Я подошёл к краю сцены, спрыгнул вниз.
– Ну и что же ты ей такое сказал, козел?! – буркнул он.
– На рояле сыграл.
– А на балалайке сможешь?
– Нет.
– А на барабане?
– На гитаре ещё могу. На шестиструнке. Больше ни на чем, – сообщил я твердо, чтобы прекратить идиотские расспросы.
– Молодец, – протянул он насмешливо. – А рожу-то где расцарапал?
– Бандиты напали.
– Бандиты? Ух, ты, – ехидно прокомментировал он. – Ладно, сейчас ты чуть больше на мужика похож, а не на пидора.
В душу, будто вода из прорвавшейся плотины, хлынула ярость, я готов был развернуться и со всей силы врезать ему по морде. Но меня осенило. Он говорил то, что хотел бы сказать Мельгунову, но не осмеливался. На мне, беззащитном, бесправном человечке, можно сорвать зло, а сказать правду в лицо мегазвезде главреж не решался. И бесился из-за этого. Сволочь. Я разозлился и с моих губ чуть не сорвался жестокий вопрос, за каким хреном он убил Северцева, которого так любила Милана.

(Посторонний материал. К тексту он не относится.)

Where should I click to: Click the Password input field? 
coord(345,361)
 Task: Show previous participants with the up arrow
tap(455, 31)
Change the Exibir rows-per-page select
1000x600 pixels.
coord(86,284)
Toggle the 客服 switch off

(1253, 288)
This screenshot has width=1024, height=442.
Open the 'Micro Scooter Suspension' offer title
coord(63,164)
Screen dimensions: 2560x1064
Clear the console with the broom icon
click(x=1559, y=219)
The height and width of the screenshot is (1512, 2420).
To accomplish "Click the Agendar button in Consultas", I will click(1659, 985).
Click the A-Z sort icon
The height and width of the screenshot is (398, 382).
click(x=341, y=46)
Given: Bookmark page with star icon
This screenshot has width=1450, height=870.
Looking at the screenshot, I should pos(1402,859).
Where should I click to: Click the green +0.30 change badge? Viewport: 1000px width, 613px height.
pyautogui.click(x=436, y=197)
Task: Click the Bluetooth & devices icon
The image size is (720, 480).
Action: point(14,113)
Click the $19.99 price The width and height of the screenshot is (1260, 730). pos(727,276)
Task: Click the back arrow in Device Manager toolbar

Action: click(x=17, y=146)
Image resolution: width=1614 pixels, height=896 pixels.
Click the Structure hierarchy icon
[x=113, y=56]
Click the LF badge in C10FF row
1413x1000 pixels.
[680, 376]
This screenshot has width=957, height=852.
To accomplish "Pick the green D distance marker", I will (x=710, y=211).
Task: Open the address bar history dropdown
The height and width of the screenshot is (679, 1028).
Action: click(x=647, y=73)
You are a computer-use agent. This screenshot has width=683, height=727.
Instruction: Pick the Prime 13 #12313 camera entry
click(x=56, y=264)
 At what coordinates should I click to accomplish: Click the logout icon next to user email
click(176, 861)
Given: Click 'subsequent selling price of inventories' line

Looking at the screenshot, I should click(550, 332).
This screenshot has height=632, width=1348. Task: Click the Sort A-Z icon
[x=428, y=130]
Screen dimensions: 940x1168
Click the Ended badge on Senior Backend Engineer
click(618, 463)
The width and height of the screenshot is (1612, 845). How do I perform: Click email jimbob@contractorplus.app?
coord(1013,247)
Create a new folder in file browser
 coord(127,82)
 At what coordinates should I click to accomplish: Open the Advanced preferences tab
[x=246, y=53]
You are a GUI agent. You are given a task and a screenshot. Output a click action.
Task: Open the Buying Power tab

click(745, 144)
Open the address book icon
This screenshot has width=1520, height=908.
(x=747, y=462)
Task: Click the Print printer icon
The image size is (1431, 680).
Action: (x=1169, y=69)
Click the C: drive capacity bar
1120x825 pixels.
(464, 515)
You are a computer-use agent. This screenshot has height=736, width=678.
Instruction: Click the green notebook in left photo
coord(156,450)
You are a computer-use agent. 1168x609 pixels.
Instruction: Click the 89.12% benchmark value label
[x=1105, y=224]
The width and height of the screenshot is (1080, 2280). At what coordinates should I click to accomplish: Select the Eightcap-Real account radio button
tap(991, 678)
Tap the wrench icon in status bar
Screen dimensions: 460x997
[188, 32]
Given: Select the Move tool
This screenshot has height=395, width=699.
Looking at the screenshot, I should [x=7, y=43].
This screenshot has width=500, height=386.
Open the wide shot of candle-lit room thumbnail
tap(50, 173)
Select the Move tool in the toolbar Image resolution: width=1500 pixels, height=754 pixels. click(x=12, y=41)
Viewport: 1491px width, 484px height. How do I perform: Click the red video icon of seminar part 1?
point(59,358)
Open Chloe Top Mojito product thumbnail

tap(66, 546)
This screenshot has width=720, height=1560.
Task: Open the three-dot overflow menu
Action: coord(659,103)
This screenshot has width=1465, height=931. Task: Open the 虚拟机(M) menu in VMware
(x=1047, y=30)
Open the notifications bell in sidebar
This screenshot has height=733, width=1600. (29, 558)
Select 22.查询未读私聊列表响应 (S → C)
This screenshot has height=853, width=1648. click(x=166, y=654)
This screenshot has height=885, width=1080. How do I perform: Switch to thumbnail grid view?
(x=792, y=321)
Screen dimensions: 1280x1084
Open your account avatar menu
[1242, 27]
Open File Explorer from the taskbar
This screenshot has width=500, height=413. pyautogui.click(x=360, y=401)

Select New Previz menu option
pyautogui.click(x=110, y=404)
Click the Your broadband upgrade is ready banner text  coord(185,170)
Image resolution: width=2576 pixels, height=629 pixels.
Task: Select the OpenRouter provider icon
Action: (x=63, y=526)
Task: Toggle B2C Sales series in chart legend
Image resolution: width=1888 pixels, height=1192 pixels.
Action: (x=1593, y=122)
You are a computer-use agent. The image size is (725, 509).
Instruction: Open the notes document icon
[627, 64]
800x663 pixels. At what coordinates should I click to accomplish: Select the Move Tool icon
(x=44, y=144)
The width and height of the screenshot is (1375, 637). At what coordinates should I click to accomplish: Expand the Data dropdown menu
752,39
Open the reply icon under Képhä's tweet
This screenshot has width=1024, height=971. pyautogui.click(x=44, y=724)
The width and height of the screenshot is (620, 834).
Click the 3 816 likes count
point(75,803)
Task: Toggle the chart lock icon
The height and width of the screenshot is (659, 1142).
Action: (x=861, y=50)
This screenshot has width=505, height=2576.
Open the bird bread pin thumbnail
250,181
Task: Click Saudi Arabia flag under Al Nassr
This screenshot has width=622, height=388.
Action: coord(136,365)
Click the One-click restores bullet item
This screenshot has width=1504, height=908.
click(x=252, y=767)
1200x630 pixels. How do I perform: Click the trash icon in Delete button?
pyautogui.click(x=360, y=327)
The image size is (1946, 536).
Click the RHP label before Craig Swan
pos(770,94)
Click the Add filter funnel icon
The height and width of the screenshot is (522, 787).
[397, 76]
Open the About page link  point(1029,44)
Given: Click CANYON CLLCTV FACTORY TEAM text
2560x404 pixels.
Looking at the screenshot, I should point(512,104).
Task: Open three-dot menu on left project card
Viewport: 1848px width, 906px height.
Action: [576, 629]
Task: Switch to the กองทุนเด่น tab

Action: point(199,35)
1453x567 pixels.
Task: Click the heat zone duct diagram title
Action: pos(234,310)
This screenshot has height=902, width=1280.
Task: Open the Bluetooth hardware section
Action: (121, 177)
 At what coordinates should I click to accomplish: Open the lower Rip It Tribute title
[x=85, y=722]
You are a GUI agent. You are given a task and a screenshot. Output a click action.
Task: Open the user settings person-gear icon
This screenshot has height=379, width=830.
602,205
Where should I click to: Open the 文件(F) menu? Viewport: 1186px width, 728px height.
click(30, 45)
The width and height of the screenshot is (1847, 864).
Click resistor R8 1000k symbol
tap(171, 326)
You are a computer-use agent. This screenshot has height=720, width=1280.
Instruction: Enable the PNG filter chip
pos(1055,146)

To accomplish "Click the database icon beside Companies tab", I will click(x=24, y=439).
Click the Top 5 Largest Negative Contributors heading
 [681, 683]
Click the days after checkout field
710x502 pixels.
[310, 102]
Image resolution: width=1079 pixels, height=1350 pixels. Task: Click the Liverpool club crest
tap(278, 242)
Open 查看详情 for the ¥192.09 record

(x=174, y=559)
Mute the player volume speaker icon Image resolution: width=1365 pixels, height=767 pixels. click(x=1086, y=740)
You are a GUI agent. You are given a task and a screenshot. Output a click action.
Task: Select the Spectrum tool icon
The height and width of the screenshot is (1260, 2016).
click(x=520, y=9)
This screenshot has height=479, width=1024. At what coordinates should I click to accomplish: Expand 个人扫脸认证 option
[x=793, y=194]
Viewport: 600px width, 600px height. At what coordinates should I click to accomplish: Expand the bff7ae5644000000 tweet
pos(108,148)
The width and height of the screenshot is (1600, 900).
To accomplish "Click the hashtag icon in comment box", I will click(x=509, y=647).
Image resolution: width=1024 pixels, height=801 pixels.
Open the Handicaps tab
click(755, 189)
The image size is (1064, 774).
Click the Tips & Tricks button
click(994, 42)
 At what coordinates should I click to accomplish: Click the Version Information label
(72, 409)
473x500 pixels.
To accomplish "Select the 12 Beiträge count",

– Переодевайся и гримируйся, – хмуро добавил Верхоланцев, будто прочитав мои мысли.
Я вышел в коридор и направился к гардеробной, как вдруг меня схватил кто-то за рукав.
– Олег, мне нужно с вами поговорить, – услышал я хрипловатый голос.
Я обернулся и увидел Семена Непогоду, сценариста.
– Это не займёт много времени, – добавил он, и на его унылом лице появилось заискивающее выражение.
Он отвёл меня в комнатушку. Сигаретный дым висел столбом, хоть топор вешай, в куче исписанных бумаг, пепельницы с Монбланом окурков возвышалась пишущая машинка. Неужели сценарист до сих пор пишет свои опусы на древнем аппарате?
– Олег, садитесь, – быстро проговорил он. – Курите?
Я подумал, что табачного дыма и так слишком много и помотал отрицательно головой.
– Дмитрий Сергеевич предложил увеличить вашу роль. Я решил посоветоваться с вами. Ваше видение, что бы вы хотели добавить.
Я опешил. После такого мерзкого отношения ко мне главрежа, тот решил увеличить мою роль? Видимо, Мельгунов его довёл до ручки.
– Я бы хотел, чтобы мой персонаж выглядел благородней что ли. Не просто разбойник с большой дороги, а человек, способный на что-то хорошее, великодушный поступок.
– Так-так. Это интересно. И что именно вы хотели бы?
– Ну, скажем, этот пианист, к которому ушла Белла, убил кого-нибудь. Случайно. Белла обратилась бы за помощью к своему другу. Франко пытается замаскировать следы убийства, но все равно полиция выходит на след пианиста, и Франко берет все на себя. И его казнят потом, на электрическом стуле. Можно сделать под конец, что Белла флэш-бэком видит разные эпизоды из прошлой жизни, вспоминает о прошлой любви. Потом надпись: «Франко Лампанелли был казнён такого-то числа». Не слишком мелодраматично?